>>>
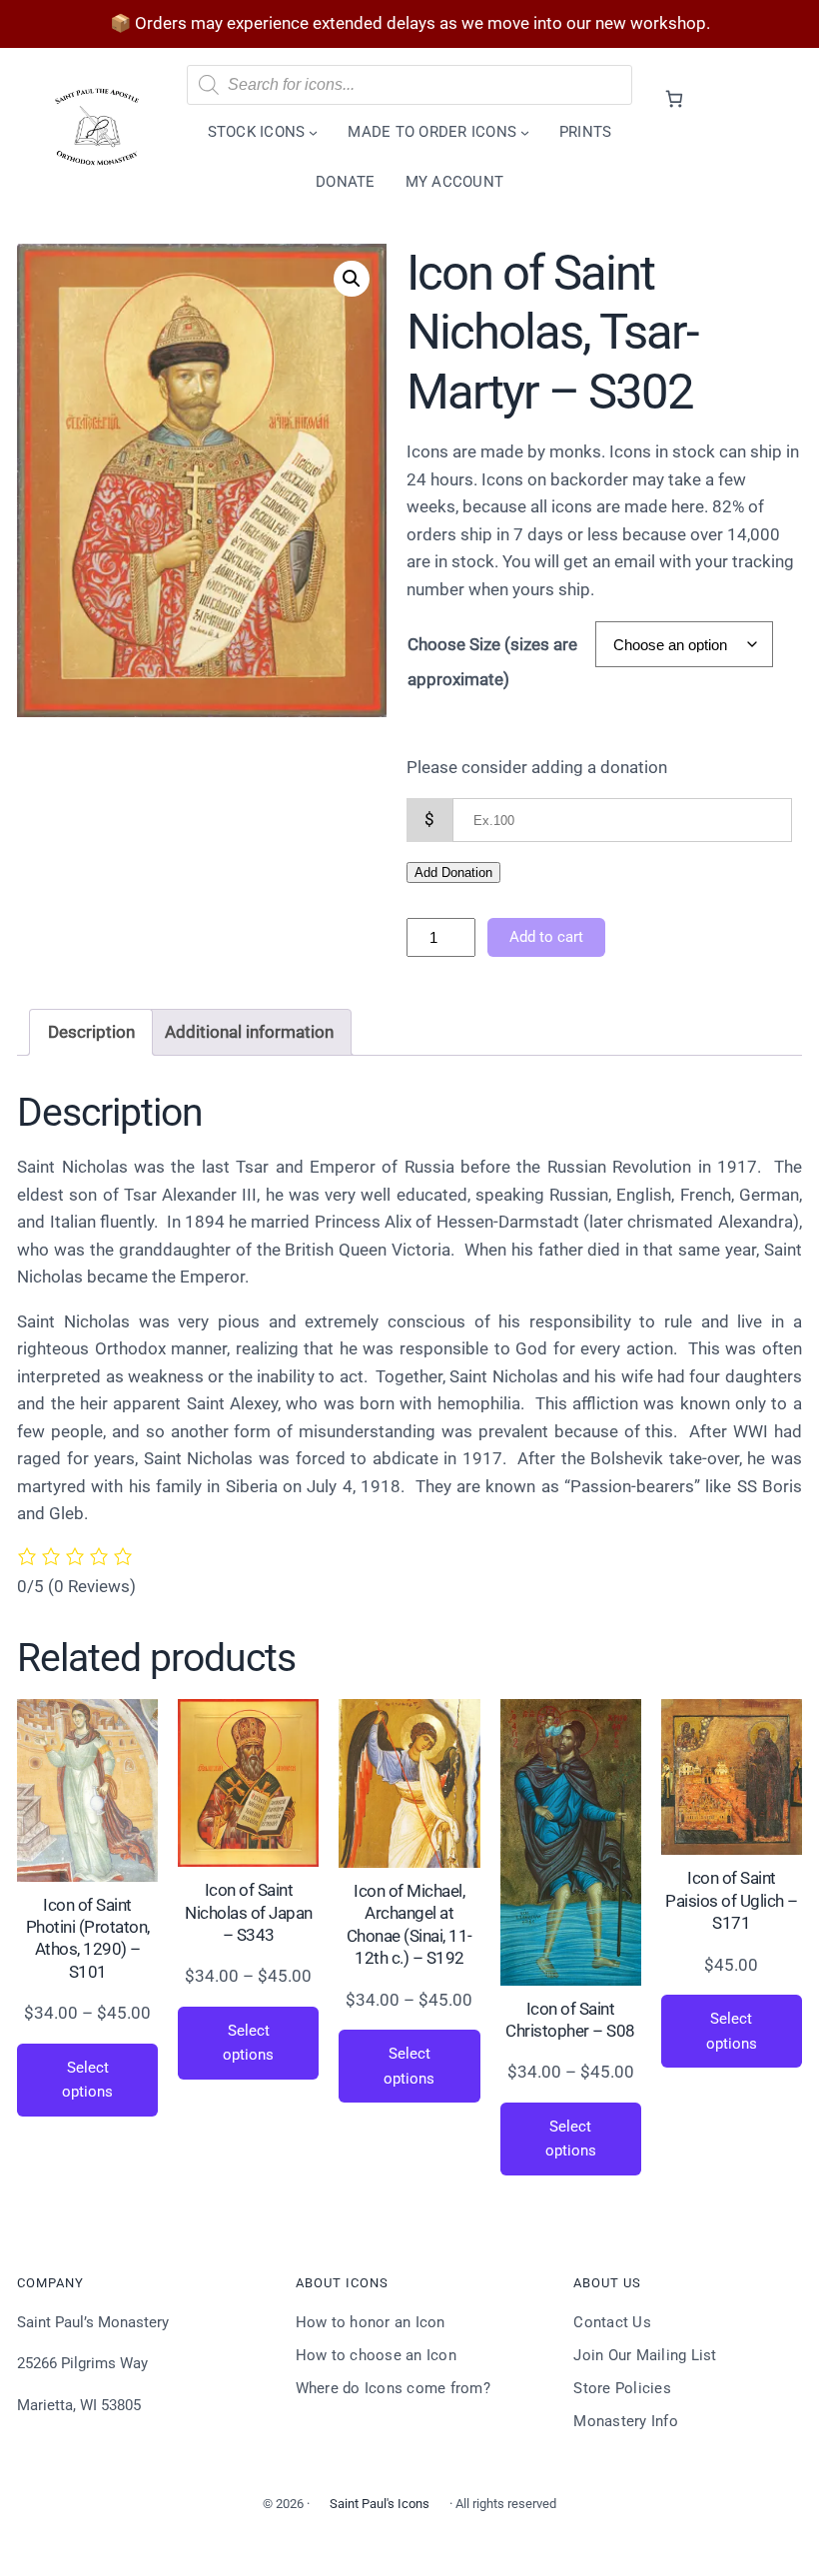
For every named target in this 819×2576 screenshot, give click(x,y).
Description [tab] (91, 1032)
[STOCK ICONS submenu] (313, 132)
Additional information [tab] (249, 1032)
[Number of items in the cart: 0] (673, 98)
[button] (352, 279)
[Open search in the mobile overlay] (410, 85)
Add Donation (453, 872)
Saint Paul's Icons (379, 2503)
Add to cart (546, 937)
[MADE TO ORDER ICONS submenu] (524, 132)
<<<
Exercise prompt
Without altering anything, output all the lines above but none of the images.

Result of this task
For every named target in this 819×2576 screenshot, give click(x,y).
Description [tab] (91, 1032)
[STOCK ICONS submenu] (313, 132)
Additional information [tab] (249, 1032)
[Number of items in the cart: 0] (673, 98)
[button] (352, 279)
[Open search in the mobile overlay] (410, 85)
Add Donation (453, 872)
Saint Paul's Icons (379, 2503)
Add to cart (546, 937)
[MADE TO ORDER ICONS submenu] (524, 132)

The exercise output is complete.